Claro que China es muy vulnerable en muchos aspectos. Hablemos de derechos civiles o políticos, las carencias son bien visibles y no está claro que el objetivo del régimen sea mejorar su estándar, a pesar de que, en términos simbólicos, se han producido algunos reconocimientos significativos en los últimos años. Los chinos recuerdan que en el París que apagó la antorcha, la Revolución Francesa se produjo en 1789 y que, sin embargo, las mujeres solo pudieron votar a partir de 1945; por no hablar de las dificultades del ejercicio del derecho de sufragio de la población negra en EEUU, una lucha que consumió varios siglos y grandes sacrificios. El ritmo de la transformación china presenta desafíos enormes en un territorio tan vasto y con una población tan inmensa. Tiene cierta lógica su preocupación por la estabilidad política, aunque tampoco debería servir de excusa para escamotear un mayor reformismo en áreas como las autonomías, hoy, en gran media, un desfasado ejercicio de cinismo de la mayoría han. Y es verdad que mientras con una mano se flexibilizan ciertas libertades, algo apreciable a simple vista, en otros casos, la represión es ejercida con una implacabilidad desconcertante.
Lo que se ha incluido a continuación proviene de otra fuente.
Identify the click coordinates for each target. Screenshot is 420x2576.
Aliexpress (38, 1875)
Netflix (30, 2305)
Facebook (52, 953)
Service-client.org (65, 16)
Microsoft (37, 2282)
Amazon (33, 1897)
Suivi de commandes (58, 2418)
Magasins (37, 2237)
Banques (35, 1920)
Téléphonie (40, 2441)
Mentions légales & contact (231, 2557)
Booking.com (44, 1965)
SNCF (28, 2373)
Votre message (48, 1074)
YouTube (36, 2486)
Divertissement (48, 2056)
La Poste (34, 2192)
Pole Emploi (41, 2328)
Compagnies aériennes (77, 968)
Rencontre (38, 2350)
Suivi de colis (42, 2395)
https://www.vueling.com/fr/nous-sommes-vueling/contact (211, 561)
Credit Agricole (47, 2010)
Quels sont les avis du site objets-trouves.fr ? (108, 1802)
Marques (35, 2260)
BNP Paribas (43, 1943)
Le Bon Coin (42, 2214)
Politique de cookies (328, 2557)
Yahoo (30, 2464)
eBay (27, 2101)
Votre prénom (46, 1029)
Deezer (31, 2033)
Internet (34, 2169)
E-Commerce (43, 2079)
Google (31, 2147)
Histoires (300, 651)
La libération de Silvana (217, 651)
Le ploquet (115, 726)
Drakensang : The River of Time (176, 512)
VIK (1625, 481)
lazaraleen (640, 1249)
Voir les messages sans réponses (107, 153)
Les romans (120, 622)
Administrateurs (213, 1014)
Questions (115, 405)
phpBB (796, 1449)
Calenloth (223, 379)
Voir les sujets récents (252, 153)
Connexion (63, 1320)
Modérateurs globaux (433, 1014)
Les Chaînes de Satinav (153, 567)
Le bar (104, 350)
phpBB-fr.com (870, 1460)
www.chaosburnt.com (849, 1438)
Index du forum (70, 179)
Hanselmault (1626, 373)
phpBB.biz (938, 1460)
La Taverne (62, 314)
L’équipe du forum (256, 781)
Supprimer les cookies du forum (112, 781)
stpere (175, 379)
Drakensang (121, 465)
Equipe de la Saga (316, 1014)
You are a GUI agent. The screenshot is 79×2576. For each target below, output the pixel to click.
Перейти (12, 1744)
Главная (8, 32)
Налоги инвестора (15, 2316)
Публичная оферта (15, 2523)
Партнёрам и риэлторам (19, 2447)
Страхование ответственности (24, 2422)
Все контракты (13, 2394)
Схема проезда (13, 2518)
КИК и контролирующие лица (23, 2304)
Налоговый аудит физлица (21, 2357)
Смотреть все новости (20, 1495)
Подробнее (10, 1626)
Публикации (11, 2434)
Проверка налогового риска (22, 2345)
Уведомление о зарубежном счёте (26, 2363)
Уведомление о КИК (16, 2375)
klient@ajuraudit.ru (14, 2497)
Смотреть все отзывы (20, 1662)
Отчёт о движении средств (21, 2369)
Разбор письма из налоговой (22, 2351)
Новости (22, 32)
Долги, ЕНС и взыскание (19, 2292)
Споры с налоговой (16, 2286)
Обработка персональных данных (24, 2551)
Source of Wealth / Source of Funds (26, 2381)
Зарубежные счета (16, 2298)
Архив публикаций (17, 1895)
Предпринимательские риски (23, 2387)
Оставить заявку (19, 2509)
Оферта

La insistencia en la búsqueda de un camino propio disgusta en ese Occidente convertido en adalid del binomio teológico pluralismo-mercado y que rechaza cualquier alternativa que suponga un ejercicio de nacionalismo desafiante para sus intereses. A fin de cuentas, ese es el problema real de todo este embrollo: hemos hablado poco de China mientras las multinacionales occidentales amasaron grandes beneficios aprovechándose de las ventajosas condiciones facilitadas por Beijing, pero cuando China va camino de completar su proceso de acumulación, quiere contar sus propias multinacionales, su propia capacidad tecnológica, establece reglas más estrictas para las inversiones extranjeras o rechaza hacer de monaguillo en el sistema internacional, vienen los problemas. Y mientras no ceda habrá más.